Further, as the demand for other connected devices rises, shared data plans will make it easier for users to manage all their device plans from a single account and further spur data demand. Verizon’s recent acquisition of Hughes Telematics also shows that the company is getting serious about targeting this high-margin space where AT&T has taken an early lead. (see Verizon Picks Up Hughes Telematics For Connected Devices Push)

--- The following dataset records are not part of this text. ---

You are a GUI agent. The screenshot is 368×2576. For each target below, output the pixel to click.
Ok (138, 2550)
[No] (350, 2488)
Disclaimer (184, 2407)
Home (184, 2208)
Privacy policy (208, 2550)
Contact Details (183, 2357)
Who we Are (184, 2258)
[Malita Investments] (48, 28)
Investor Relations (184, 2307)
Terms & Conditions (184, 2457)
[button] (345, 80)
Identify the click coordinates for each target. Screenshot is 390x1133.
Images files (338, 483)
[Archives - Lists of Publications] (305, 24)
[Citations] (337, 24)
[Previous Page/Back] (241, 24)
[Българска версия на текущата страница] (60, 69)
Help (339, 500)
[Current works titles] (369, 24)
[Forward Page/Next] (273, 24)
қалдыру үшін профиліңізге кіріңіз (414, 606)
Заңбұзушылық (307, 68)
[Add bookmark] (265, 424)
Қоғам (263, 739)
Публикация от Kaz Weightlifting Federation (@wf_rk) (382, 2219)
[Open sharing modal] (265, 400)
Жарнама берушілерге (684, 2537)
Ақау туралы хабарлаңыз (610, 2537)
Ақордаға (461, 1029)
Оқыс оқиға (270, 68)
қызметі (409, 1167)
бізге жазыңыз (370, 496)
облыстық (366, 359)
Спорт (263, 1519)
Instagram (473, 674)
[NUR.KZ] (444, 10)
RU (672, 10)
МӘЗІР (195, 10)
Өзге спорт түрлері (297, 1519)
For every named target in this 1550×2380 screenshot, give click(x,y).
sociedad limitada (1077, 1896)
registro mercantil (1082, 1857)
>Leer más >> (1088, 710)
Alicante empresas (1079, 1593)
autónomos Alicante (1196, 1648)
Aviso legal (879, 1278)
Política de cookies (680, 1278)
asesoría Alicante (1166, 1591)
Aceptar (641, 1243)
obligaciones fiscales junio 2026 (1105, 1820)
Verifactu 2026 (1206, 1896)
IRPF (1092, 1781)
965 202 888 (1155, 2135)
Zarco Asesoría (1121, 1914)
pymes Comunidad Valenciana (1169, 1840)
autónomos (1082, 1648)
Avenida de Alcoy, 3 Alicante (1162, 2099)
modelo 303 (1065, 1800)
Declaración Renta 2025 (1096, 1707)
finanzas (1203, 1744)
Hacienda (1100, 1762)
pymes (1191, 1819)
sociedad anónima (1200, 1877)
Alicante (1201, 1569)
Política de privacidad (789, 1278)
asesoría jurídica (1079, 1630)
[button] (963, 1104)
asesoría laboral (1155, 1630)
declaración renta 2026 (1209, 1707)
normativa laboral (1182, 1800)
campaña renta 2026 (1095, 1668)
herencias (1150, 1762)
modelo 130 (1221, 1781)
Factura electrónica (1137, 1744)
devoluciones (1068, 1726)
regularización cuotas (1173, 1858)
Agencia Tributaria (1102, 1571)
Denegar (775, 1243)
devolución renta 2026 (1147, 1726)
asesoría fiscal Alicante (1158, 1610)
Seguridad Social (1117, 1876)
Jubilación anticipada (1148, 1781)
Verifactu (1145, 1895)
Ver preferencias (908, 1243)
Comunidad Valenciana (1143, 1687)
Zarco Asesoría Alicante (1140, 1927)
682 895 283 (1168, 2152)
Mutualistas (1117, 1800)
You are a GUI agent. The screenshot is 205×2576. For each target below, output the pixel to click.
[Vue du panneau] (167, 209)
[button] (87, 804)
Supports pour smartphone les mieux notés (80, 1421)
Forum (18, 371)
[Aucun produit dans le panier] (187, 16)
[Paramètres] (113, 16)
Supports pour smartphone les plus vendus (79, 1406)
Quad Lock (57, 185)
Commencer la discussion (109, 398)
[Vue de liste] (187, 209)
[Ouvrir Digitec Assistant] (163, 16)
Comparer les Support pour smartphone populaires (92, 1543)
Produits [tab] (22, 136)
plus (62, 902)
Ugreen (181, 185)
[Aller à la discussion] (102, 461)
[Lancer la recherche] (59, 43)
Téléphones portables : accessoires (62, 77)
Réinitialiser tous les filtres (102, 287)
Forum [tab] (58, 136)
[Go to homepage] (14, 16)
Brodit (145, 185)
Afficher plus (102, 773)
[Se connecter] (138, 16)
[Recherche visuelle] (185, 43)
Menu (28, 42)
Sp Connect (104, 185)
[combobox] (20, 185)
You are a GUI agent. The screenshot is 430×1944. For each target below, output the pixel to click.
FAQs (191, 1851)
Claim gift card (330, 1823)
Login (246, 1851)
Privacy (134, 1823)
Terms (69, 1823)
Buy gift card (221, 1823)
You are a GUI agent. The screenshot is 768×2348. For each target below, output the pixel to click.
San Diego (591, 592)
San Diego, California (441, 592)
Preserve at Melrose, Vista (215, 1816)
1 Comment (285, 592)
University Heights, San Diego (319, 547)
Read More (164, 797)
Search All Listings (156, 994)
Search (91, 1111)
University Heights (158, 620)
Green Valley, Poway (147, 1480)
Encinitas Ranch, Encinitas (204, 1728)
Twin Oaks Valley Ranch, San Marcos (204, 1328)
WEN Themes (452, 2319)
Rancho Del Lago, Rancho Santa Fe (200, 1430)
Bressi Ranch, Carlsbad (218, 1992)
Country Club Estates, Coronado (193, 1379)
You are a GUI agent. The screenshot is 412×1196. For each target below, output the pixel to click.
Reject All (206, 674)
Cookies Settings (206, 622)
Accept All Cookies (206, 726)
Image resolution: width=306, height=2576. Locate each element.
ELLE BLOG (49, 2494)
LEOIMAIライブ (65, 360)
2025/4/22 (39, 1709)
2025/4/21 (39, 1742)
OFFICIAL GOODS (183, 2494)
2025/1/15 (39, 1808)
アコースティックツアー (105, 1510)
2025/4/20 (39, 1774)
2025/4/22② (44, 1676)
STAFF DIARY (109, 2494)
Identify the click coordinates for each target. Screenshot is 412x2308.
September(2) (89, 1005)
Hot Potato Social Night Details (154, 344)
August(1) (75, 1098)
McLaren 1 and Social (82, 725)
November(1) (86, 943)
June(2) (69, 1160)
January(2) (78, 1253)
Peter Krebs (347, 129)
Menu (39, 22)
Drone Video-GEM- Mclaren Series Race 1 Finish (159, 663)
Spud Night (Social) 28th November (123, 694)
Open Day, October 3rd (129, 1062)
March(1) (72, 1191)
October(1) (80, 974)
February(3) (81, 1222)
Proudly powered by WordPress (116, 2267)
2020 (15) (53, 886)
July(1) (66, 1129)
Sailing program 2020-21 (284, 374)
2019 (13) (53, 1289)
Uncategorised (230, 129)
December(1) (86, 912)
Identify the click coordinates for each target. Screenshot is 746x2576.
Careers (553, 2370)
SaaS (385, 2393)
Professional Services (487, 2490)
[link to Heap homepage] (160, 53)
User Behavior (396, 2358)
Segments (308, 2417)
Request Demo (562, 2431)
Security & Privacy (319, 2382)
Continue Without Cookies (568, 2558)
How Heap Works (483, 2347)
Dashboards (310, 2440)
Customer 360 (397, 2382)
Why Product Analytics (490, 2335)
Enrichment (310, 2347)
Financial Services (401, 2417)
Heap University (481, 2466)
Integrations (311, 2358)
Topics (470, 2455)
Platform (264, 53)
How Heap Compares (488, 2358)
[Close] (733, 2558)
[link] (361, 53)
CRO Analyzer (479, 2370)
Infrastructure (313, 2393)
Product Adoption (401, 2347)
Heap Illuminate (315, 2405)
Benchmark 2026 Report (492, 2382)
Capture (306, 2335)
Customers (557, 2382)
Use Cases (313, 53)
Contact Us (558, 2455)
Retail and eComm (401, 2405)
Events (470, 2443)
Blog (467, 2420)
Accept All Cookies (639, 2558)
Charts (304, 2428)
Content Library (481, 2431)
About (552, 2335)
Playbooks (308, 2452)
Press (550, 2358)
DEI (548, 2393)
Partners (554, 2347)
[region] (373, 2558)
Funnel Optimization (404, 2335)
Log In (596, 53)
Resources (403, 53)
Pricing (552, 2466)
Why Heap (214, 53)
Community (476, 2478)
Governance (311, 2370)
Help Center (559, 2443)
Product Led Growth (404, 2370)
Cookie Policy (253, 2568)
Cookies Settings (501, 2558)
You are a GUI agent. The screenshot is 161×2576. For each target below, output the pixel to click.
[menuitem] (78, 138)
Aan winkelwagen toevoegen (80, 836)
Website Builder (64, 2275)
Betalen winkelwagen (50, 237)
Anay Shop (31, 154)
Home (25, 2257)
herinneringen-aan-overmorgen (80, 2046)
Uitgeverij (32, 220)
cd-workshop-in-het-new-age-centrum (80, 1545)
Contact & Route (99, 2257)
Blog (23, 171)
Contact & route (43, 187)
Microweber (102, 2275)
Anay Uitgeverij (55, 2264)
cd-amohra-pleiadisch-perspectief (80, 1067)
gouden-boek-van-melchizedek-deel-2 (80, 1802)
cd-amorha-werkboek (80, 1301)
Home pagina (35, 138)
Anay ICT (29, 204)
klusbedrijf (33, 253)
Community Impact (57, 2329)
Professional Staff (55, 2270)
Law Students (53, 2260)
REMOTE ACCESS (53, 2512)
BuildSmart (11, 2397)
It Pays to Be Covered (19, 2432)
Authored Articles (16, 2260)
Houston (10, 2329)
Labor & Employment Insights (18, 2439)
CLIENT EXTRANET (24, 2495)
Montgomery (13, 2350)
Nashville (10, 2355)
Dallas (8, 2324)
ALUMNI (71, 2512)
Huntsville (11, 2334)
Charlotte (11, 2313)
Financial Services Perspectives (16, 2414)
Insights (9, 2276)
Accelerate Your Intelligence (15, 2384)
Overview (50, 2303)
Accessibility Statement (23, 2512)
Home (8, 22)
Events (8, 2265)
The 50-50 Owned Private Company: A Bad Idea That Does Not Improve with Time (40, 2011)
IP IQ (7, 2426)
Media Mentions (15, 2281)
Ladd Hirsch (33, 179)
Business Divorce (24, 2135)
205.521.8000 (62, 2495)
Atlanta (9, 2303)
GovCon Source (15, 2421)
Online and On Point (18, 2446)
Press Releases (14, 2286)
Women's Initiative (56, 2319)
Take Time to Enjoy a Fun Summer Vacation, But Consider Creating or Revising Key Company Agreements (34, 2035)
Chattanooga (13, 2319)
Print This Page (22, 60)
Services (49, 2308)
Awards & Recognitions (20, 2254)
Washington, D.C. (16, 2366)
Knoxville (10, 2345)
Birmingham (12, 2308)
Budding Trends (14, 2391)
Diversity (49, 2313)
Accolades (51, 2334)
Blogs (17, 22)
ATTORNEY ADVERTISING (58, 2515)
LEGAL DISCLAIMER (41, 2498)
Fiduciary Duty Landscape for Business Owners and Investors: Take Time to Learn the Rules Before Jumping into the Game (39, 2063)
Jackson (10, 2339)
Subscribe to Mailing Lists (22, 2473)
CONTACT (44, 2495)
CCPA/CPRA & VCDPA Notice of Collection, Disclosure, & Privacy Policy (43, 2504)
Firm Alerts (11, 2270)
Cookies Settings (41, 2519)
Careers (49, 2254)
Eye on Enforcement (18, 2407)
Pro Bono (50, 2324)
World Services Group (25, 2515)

The shared plans would reduce customer churn as well as allow more number of mobile devices to connect to the network, thereby earning Verizon more revenues than before. However, the carrier may be passing up on the opportunity of charging more per device and increasing its ARPUs even further. But the idea here seems to be that since the 4G LTE network is speedier, subscribers will eventually need to jump to the higher tiers as they increasingly use data intensive applications and connect more wireless devices to the Internet. However, in order to fully realize the potential of LTE as a growth driver, Verizon needs to get as many unlimited plans off its network as possible.